### AVAILABLE RECORDS:
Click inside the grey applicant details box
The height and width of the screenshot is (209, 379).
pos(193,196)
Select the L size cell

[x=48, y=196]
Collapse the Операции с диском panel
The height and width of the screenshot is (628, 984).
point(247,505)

### WHAT IS BEING ASKED:
Reproduce the material above without altering a single character.

### RESPONSE TO THIS TASK:
Click inside the grey applicant details box
The height and width of the screenshot is (209, 379).
pos(193,196)
Select the L size cell

[x=48, y=196]
Collapse the Операции с диском panel
The height and width of the screenshot is (628, 984).
point(247,505)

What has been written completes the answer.